**The problem:** Filter the records below, keeping every line that contains the string "dimensions". Reproduce each kept line unchanged.

▼

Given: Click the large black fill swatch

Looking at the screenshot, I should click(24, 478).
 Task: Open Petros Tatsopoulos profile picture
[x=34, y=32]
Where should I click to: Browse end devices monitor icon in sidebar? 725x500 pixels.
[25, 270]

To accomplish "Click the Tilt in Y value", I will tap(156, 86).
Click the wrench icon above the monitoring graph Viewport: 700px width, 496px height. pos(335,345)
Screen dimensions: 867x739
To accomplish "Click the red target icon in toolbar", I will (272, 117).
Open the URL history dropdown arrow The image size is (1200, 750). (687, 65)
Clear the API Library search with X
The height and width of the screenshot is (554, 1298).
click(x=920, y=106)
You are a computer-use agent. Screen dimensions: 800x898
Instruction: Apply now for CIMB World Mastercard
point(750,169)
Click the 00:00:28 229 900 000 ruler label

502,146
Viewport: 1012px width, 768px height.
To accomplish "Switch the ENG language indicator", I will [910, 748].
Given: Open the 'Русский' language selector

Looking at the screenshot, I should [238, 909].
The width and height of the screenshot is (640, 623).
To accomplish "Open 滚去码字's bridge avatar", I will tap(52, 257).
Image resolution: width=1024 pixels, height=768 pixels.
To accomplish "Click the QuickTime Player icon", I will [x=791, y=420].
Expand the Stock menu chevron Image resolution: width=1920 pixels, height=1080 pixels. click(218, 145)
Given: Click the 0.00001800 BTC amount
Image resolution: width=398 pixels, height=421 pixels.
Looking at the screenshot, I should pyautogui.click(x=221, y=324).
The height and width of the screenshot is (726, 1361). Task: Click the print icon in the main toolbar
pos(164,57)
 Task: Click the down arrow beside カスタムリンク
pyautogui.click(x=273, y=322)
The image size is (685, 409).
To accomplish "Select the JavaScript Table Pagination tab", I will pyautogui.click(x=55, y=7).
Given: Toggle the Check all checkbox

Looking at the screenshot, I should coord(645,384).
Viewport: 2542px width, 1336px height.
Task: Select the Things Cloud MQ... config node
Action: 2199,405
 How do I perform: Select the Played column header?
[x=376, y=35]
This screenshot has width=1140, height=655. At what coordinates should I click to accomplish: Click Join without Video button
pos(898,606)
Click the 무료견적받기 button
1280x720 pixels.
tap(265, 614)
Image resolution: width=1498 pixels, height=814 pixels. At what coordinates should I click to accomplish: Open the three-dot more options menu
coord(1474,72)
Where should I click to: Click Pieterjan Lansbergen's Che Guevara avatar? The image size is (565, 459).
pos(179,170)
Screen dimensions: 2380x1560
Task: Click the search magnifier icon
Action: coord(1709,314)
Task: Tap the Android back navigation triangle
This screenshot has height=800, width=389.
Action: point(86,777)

▲

**Written reply:**
Screen dimensions: 867x739
You are a computer-use agent. Screen dimensions: 800x898
Screen dimensions: 2380x1560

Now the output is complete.